My third grade teacher was Mrs. Eldon Cross and my piano teacher was her sister-in-law, Mrs Jess Cross. So I called both of them Mrs. Cross. Sometimes it was hard for my parents to determine which teacher I was talking about. My Dad sometimes would try to be funny by called them Mrs. X.

I can't remember exactly what happened during my piano lessons. I know I had a little book that the teacher used to write my assignments for the week. Then I was supposed to practice them each day so I could play them for her the next week. I'm not sure I always did that, but with my mother's oversight. I probably did it most of the time. I always enjoyed when I got a new book to play from and occasionally I would get a piece of sheet music. Thinking back, my parents might not have enjoyed the new music as much since they would have an extra cost added to the bill.

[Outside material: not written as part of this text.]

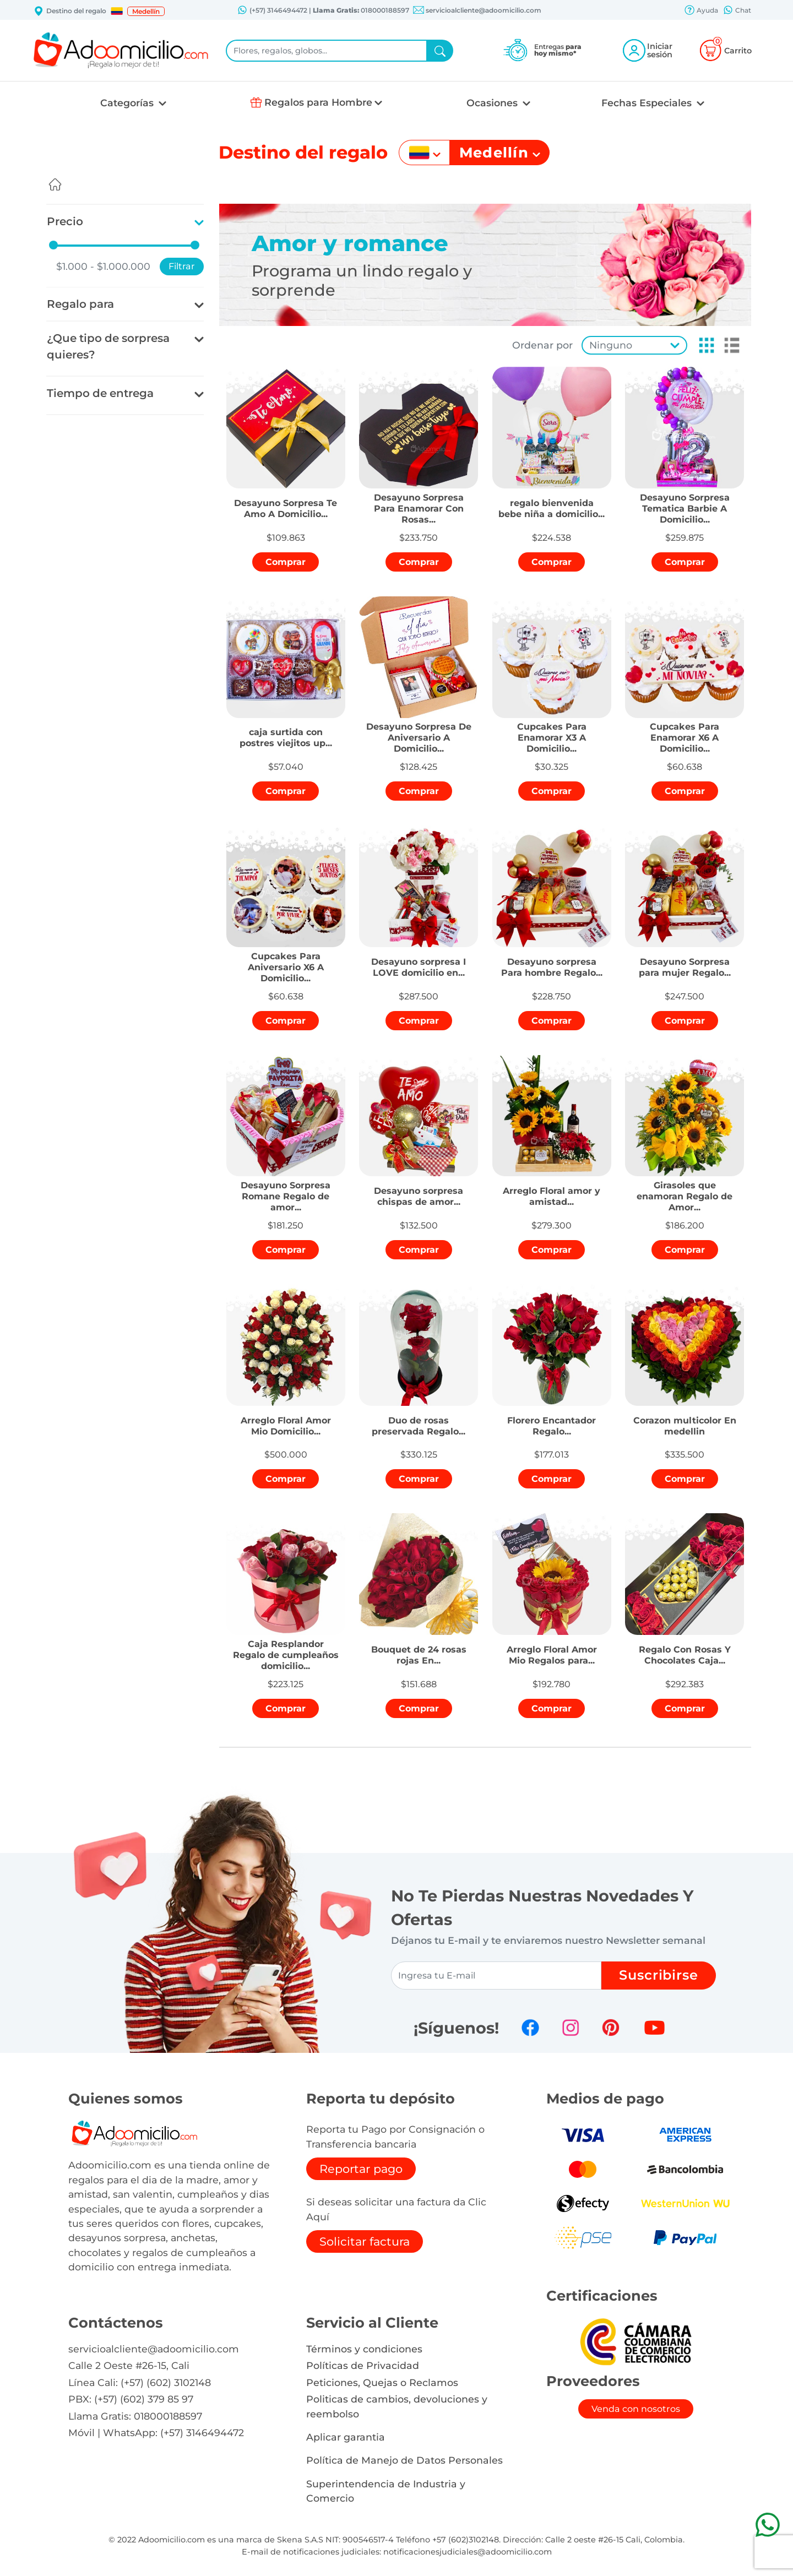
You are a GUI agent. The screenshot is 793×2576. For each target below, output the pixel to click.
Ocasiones (493, 102)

One of the benefits or not of taking piano lessons was the recital near the end of the school year. Even though I was shy, I rather enjoyed showing off what I had learned. Even more, as I got older I was assigned to play in duets and trios and sometimes even double trios with two pianos. I liked playing together and hearing all that extra sound.

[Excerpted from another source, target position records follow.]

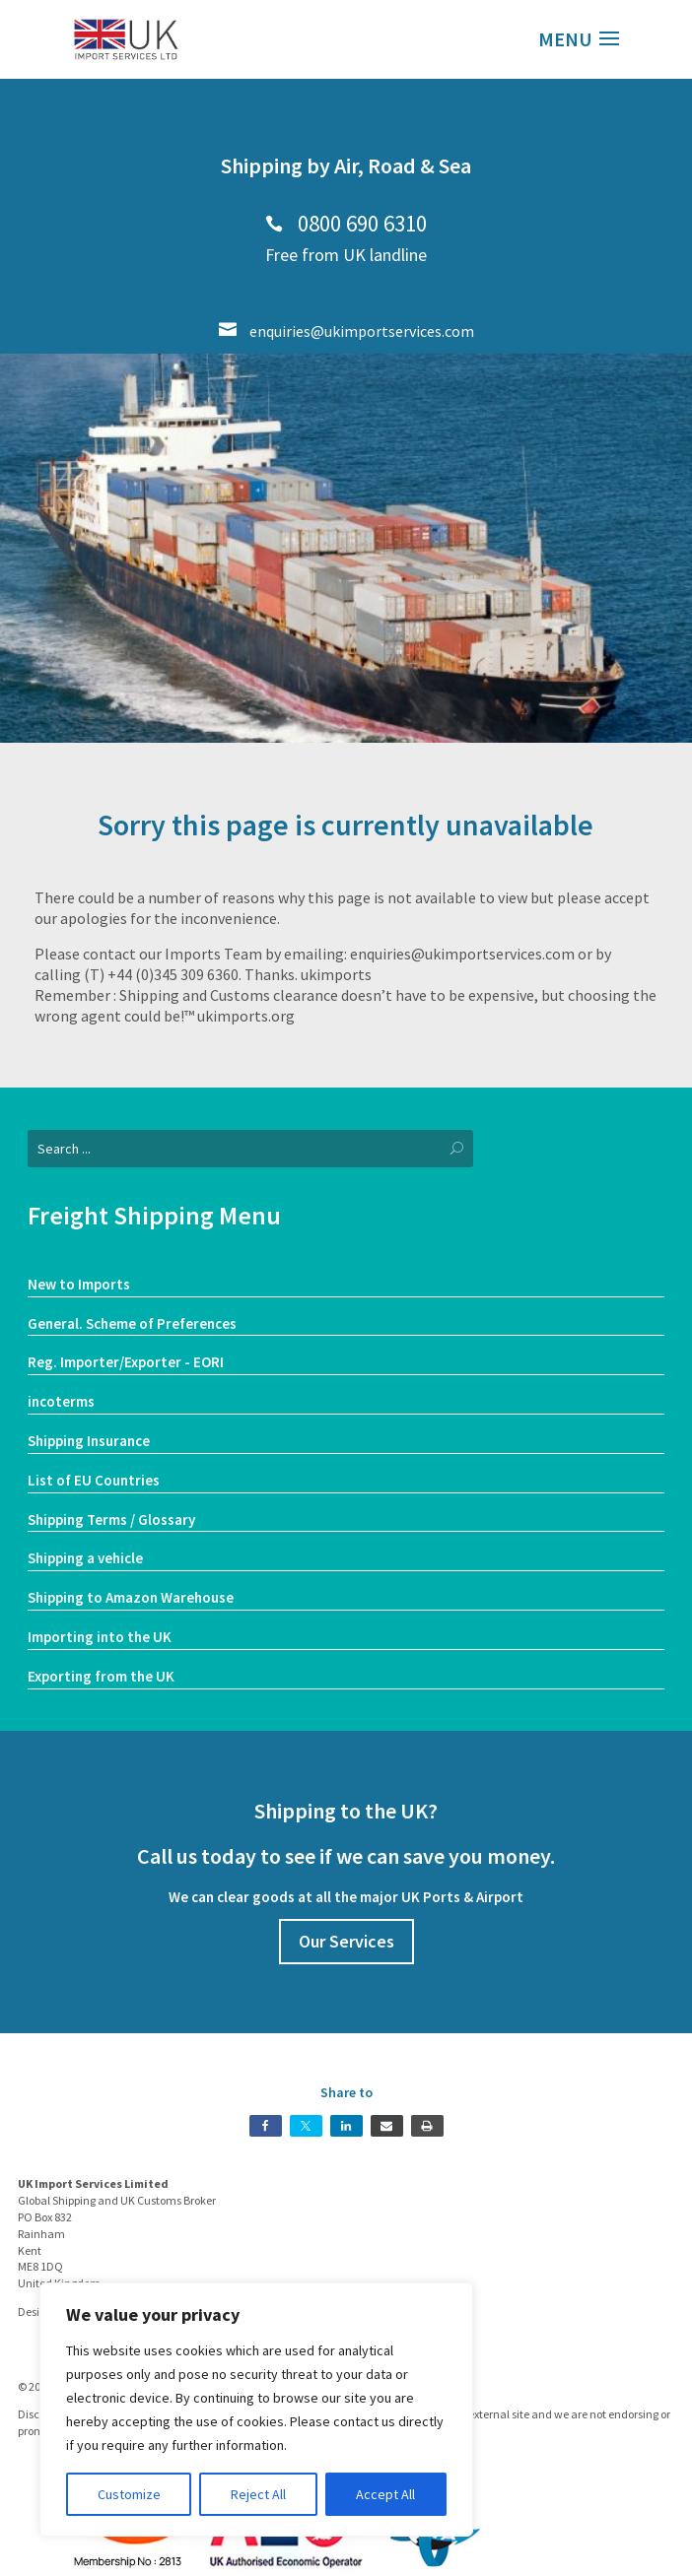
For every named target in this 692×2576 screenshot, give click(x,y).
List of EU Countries (94, 1480)
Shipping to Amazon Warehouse (131, 1597)
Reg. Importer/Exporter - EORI (126, 1362)
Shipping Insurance (89, 1440)
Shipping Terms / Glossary (111, 1519)
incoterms (61, 1401)
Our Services (346, 1941)
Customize (129, 2494)
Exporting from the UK (101, 1676)
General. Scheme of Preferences (132, 1323)
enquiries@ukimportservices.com (346, 331)
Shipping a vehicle (85, 1558)
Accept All (385, 2494)
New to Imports (79, 1284)
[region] (256, 2409)
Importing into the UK (100, 1636)
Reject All (258, 2494)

My last year for piano lessons was in the eighth grade and I remember my recital piece that year was By the Light of the Silvery Moon. That was scheduled next to last on the program, but was the last solo number which meant I was at the top of her students that year. The final number was a double trio, including some former students who were now in high school. I really enjoyed playing in that, Stars and Stripes.

So piano lessons were long ago, but they have lasted a long time, as now I am playing in public about two and a half hours each week and still enjoy it.

Sunday, July 15, 2018

52 Ancestors in 52 Weeks – 28 – Travel

When I thought about this theme, I realized that I know little about how most of my ancestors traveled. But then I remembered that I have used at least three different sources to learn about their travels: by train, sailing ship and covered wagon.

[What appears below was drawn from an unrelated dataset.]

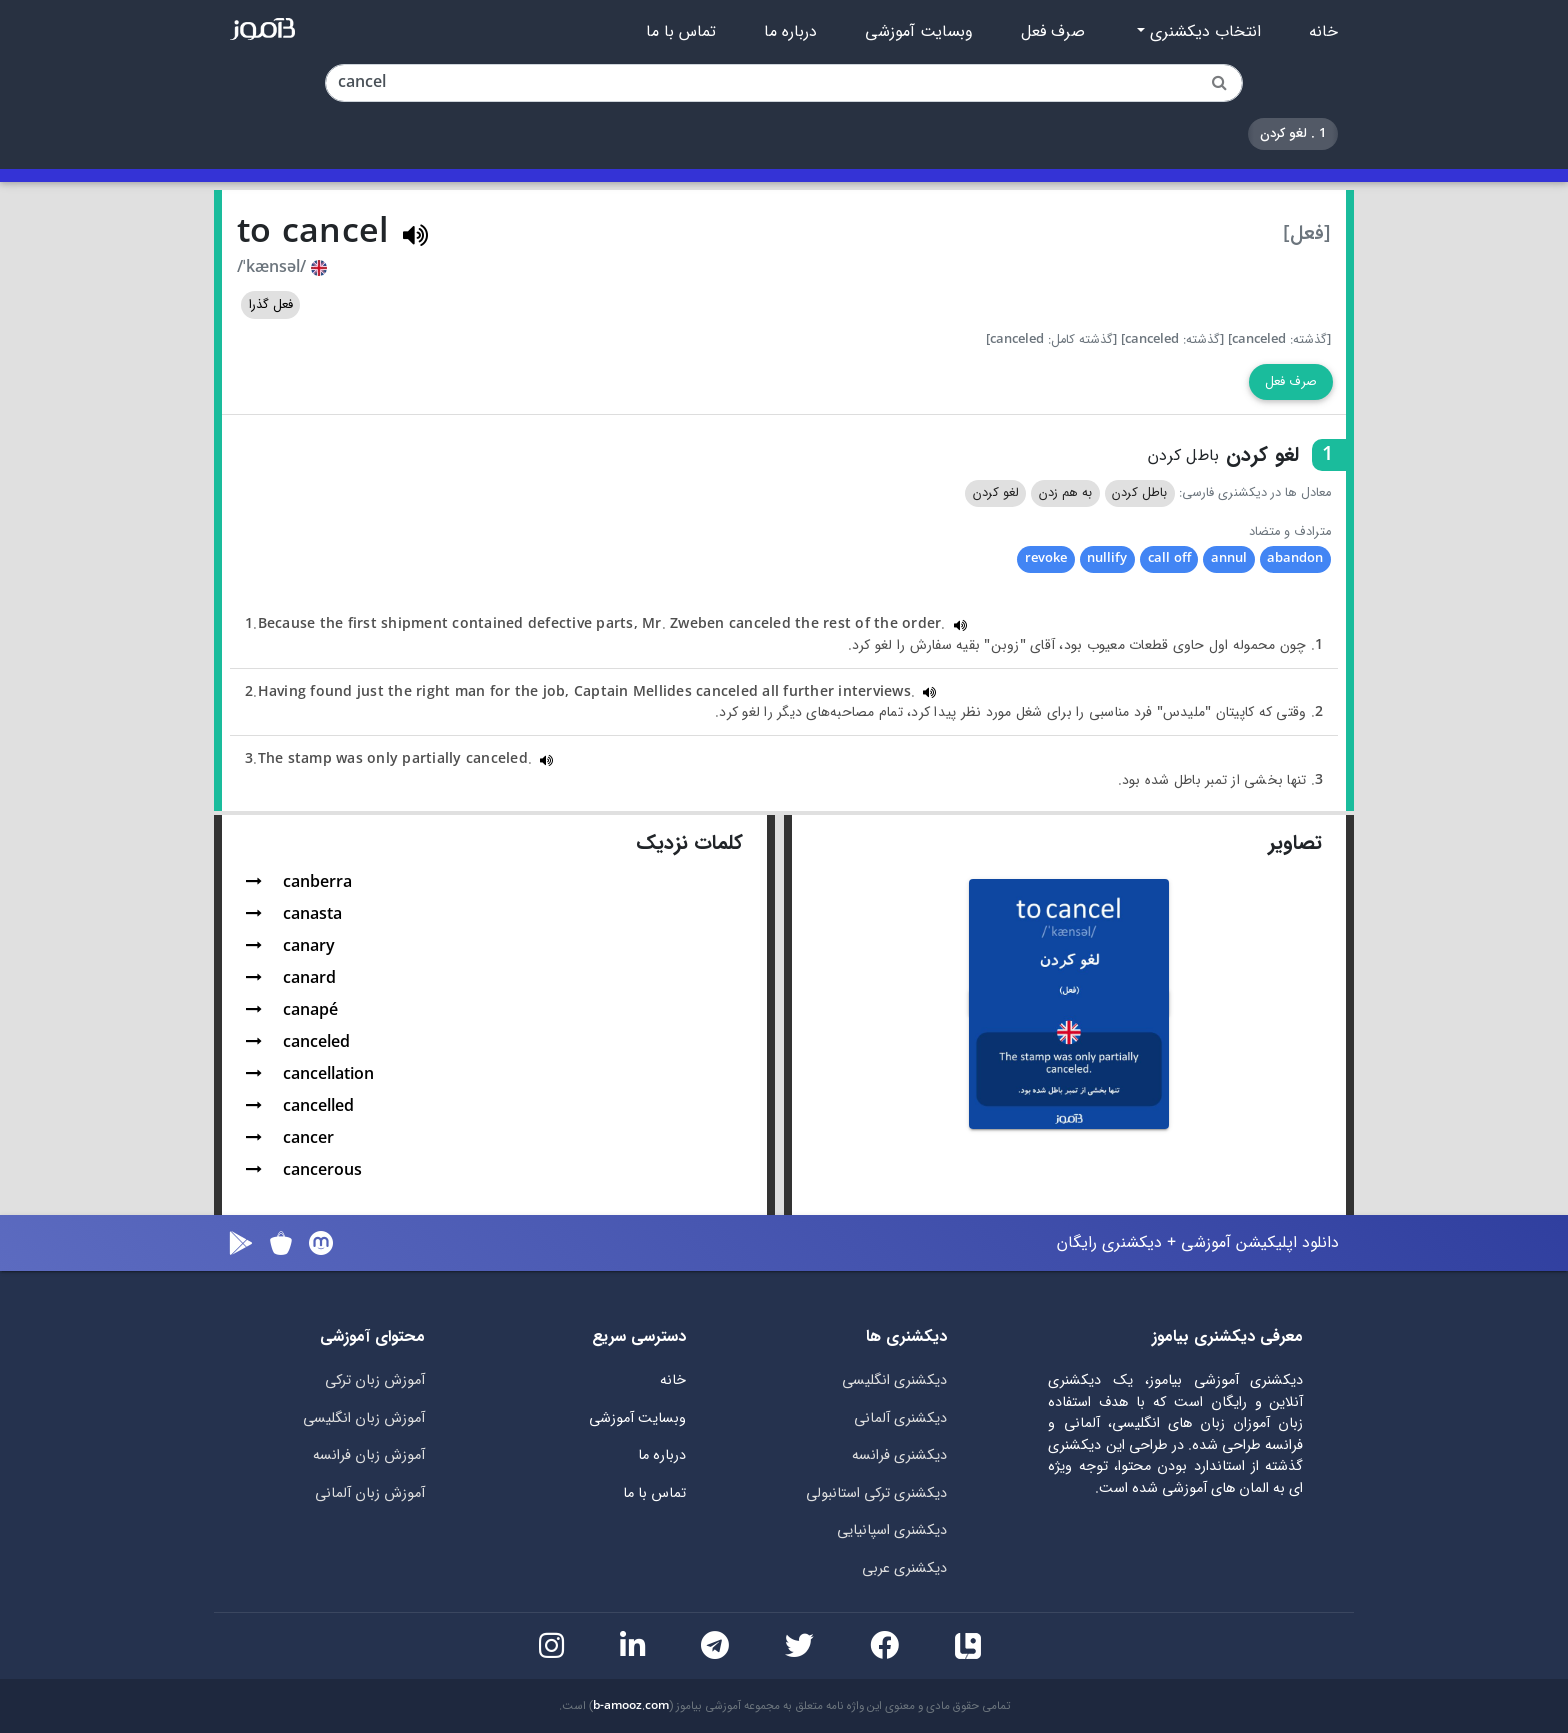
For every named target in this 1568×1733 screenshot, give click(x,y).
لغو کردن (996, 493)
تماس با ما (681, 32)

1. I interviewed my father, Lester Albertson, before he passed away in 2004. He told me that when he and his parents and two sisters came to Oregon from Kansas in 1911, they rode the train. His father, Oran Jesse Albertson, had worked for the railroad back in Kansas, so they had a pass. Apparently they traveled from Goodland, Kansas to Portland, Oregon and then continued south to Halsey, Oregon where Oran's brother Arthur lived.

2. When my immigrant Falk gt-grandparents came from Prussia to the United States in 1858 the passenger list gives the name of the sailing ship they came on. It was a bark named Wieland. I have a picture of a bark named Wieland, but it was built in 1862 and was larger as Lloyd's Register found on the Mystic Seaport website, show the earlier Wieland tonnage to be 512 and the later one was 632. But I believe as they were both barks, they probably had a very similar appearance.

2. In 1938, before I was born, the Bond family reunion printed a booklet with the journal entries of my 2nd gt-granduncle George Bond on the trip from Iowa to Oregon in 1853. Since this was over the Oregon Trail, it is logical to believe they traveled by covered wagon. It makes it more believable when the entry for April 9 stated that they “loded the wagons.” But they apparently did use tents while camping along the way because on May 14 George recorded that a storm prevented them from pitching their tents. I have always felt so fortunate to be able to read the daily travels for that group which included my 2nd gt-grandparents and 2 sets of 3rd gt-grandparents as well as over 30 other relatives.